Welcome!

Gustavo Garzón is a PhD student of Computer Science at Universidad Industrial de Santander (Colombia). His research interests include: medical image processing, action recognition, pattern recognition, computer vision, motion analysis, image processing and machine learning.

He works as adjunct professor at Universidad Industrial de Santander on Automata (formal languages) and Artificial Intelligence courses.

Also, at Biomedical Imaging, Vision and Learning Laboratory (BIVL2ab) collective as Research Assistant and helps with student advising on computer vision related areas.

Current research

A deep CT to MRI unpaired translation that preserve ischemic stroke lesions

Stroke is the second-leading cause of death world around. The immediate attention is key to patient prognosis. Ischemic stroke diagnosis typically involves neuroimaging studies (MRI and CT scans) and clinical protocols to characterize lesions and support decisions about treatment to be administered to the patient. Nowadays, multiparametric MRI images are the standard tool to visualize core and penumbra of ischemic stroke, supporting diagnosis and lesion prognosis. Specially, DWI modality (Diffusion Weighted Imaging) allows to quantify the cellular density of the tissue, and therefore allowing to quantify the lesion aggressiveness, and the recognition of micro-circulation properties. Nevertheless, MRI availability at hospitals is not widespread, and acquisition require special conditions requiring considerable time. Contrary, CT scans commonly have major availability but brain structures are poorly delineated, and even worse, ischemic lesions are only visible at advanced stages of the disease. This work introduces a deep generative strategy that allows ischemic stroke lesion translation over synthetic DWI-MRI images. This encoder-decoder architecture, include U-net modules, hierarchically organized, with inter-level connections that preserve brain structures, while codifying an embedding representation. Then a cyclic loss was here implemented to receive CT inputs and decode DWI-MRI images. To avoid mode collapse, this learning is inversely propagated, i.e., from synthetic DWI-MRI images to original CT-scans. Finally, an embedding projection is recovered to show a proper lesion-slice discrimination, regarding control studies. Clinical relevance- To recover synthetic DWI-MRI that preserved ischemic lesion using CT scans as an input and following an unpaired image translation setup.

■ Requirement 1
According to the profile of Gustavo Garzón, which courses does he teach as an adjunct professor at Universidad Industrial de Santander?
■ Requirement 2
Write the next part of the profile of Gustavo Garzón, picking up after its final sentence on clinical relevance.

■ Extracted entries
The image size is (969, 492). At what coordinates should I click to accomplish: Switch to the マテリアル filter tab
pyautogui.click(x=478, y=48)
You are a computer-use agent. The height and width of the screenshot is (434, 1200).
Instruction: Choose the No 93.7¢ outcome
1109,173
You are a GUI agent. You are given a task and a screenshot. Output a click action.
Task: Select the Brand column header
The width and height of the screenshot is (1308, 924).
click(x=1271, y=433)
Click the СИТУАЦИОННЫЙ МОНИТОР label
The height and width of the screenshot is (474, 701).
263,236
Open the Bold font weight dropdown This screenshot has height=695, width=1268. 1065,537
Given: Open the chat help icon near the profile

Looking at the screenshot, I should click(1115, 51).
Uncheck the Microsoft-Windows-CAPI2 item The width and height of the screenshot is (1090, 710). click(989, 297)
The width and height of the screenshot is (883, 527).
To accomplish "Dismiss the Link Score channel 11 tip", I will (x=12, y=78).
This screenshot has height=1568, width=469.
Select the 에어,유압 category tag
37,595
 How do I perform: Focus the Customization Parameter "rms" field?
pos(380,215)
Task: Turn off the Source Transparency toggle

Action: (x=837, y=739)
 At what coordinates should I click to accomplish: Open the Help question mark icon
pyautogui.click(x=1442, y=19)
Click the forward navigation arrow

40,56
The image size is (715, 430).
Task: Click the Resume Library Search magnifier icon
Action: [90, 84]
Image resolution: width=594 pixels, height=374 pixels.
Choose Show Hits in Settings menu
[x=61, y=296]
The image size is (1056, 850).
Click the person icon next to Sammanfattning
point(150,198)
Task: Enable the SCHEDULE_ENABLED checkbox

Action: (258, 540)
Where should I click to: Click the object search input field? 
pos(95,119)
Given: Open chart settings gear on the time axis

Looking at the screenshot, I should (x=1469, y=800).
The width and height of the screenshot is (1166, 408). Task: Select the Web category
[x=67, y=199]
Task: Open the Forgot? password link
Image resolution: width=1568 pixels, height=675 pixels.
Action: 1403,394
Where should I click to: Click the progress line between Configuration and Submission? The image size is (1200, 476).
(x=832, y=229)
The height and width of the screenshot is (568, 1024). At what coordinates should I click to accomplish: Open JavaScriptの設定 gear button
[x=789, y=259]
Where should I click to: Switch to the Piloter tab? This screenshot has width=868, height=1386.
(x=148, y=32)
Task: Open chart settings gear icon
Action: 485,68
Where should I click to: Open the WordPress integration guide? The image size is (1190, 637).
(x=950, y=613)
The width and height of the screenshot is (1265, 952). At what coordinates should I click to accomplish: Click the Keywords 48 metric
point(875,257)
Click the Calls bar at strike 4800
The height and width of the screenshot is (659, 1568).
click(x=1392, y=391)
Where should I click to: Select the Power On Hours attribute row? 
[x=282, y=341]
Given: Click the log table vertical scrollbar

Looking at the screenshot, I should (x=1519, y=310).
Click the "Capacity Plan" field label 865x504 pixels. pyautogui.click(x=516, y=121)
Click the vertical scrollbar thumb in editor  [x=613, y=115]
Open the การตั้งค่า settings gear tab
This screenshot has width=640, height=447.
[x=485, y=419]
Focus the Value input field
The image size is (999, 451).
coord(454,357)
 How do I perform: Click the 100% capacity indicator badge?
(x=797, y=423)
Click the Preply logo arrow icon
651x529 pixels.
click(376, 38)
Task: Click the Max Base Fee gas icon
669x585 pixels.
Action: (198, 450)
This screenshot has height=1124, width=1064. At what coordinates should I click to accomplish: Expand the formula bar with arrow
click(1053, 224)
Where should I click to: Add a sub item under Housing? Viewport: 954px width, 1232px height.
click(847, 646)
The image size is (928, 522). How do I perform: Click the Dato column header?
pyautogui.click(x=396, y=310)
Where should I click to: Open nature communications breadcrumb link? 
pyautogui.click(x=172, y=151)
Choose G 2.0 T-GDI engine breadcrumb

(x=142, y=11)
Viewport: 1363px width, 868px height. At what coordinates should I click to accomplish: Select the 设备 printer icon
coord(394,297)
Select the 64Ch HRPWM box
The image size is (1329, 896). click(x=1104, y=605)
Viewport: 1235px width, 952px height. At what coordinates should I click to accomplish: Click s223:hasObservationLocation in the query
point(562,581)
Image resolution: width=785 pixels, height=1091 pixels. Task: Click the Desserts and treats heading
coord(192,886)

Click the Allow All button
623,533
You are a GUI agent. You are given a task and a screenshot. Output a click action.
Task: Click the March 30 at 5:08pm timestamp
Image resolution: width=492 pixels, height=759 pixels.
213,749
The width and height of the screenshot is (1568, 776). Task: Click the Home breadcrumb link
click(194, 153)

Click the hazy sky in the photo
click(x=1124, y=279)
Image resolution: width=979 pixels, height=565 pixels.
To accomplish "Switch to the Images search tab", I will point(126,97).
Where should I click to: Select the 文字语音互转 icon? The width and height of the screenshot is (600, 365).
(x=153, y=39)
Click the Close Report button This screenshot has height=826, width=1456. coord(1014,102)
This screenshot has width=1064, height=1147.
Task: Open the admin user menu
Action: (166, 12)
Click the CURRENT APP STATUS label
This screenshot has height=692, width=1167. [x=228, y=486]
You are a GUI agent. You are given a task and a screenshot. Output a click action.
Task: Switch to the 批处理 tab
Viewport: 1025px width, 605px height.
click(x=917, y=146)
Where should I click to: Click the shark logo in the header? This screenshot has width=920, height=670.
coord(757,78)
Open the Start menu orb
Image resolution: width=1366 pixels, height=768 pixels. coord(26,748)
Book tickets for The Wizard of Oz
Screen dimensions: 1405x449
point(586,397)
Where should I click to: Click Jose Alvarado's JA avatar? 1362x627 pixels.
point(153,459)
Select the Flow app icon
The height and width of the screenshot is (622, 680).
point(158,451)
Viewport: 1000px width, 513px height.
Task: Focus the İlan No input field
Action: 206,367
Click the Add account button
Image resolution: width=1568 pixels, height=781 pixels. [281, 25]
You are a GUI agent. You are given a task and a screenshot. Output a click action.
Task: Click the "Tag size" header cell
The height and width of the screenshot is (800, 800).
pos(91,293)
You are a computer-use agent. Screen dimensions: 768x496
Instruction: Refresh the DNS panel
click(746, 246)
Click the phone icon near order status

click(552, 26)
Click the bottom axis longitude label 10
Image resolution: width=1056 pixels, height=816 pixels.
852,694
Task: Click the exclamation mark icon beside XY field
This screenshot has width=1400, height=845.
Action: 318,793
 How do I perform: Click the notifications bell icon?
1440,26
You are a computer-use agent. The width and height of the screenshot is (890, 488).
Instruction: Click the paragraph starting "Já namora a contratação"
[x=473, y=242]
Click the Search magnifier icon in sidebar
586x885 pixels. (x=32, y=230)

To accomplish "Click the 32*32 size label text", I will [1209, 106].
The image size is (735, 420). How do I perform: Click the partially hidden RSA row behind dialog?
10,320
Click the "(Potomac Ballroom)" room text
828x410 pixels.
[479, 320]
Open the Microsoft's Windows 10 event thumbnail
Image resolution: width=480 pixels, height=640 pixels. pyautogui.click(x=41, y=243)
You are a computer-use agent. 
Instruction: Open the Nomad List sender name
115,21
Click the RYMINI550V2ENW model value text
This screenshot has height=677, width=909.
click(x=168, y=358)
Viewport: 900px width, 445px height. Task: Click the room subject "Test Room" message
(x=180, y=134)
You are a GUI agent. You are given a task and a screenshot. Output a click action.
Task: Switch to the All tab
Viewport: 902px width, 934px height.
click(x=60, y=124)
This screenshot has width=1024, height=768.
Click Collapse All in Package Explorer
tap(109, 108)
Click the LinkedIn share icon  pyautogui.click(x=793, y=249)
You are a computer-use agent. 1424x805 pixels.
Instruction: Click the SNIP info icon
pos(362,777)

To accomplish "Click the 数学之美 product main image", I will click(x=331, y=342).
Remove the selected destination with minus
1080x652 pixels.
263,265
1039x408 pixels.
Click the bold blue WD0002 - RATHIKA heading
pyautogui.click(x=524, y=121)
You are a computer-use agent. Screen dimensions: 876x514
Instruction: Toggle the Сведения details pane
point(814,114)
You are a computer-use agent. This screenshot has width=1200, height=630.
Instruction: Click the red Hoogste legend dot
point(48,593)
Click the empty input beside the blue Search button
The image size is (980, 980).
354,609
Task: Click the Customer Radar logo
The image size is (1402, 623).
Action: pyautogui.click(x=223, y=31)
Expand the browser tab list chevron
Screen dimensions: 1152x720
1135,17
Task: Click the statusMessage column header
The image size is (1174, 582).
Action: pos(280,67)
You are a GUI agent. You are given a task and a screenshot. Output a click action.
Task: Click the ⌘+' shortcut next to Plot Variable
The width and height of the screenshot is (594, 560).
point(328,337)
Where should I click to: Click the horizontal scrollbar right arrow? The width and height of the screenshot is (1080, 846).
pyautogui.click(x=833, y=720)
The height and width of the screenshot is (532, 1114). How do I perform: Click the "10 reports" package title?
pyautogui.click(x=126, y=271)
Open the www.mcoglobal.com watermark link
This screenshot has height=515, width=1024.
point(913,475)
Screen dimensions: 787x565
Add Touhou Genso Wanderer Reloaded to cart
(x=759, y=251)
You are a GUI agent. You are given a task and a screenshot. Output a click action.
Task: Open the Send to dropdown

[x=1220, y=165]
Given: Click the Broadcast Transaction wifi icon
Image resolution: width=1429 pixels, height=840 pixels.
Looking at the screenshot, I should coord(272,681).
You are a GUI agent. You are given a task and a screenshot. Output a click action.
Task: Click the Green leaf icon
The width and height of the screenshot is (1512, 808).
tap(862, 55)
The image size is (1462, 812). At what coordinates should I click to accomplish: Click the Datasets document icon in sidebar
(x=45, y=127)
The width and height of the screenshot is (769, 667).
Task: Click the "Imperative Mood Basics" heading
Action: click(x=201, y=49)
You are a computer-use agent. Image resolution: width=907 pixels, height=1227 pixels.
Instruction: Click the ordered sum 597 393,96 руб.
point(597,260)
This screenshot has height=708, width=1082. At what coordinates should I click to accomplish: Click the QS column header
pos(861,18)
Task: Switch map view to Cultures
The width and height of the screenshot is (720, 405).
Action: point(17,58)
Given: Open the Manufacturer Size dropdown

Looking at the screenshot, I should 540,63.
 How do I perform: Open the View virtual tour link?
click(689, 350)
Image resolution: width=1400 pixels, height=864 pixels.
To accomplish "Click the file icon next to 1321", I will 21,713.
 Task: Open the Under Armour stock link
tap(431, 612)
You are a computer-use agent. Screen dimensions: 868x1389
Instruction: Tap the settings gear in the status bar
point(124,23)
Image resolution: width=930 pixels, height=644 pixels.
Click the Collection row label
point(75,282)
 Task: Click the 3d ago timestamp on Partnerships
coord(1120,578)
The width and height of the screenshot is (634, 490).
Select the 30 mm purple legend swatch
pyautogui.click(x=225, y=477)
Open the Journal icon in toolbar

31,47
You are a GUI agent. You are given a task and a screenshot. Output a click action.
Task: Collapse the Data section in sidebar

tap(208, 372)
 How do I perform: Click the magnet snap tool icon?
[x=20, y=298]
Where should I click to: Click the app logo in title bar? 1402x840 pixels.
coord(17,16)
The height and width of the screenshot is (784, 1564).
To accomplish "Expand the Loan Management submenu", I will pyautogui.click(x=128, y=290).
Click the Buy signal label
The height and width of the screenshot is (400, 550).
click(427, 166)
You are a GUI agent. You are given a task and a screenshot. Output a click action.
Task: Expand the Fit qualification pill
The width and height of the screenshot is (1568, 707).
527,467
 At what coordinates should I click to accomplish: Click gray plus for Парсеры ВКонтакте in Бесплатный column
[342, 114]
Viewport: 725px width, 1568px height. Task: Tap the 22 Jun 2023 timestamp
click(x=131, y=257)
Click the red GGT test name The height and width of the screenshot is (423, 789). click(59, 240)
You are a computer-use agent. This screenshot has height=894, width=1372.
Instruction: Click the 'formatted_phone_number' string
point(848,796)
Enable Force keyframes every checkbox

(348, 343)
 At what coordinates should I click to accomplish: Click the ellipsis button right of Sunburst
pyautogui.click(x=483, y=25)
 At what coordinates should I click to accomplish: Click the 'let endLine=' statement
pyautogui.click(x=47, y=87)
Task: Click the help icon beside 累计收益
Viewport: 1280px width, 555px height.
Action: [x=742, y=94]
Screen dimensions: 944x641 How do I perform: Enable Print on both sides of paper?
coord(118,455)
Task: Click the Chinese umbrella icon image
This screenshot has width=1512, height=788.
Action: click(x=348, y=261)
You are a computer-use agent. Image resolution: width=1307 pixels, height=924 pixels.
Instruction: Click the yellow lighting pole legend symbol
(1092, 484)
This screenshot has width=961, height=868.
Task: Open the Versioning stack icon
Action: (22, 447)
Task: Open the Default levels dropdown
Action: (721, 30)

■ Answer area 1
Automata (formal languages) and Artificial Intelligence.

■ Answer area 2
Current research

Characterization of ischemic stroke lesion over complementary images modeled as deep generative representations.

Projects

Spatio-temporal patterns representation for action recognition (2019)

This work proposes an efficient gesture recognition descriptor that processes salient points represented from improved motion trajectories on each frame. A Poisson grid is adjusted and point-ocurrences are stored into a histogram. Histograms of Optical Flow (HOOF) and Motion Boundary (MBH) are then added for robustness, resulting in a joint spatio-temporal motion descriptor. The proposed motion descriptor shows to be competitive to represent gestures in videos, robust to local changes on movement and shows a low computational cost.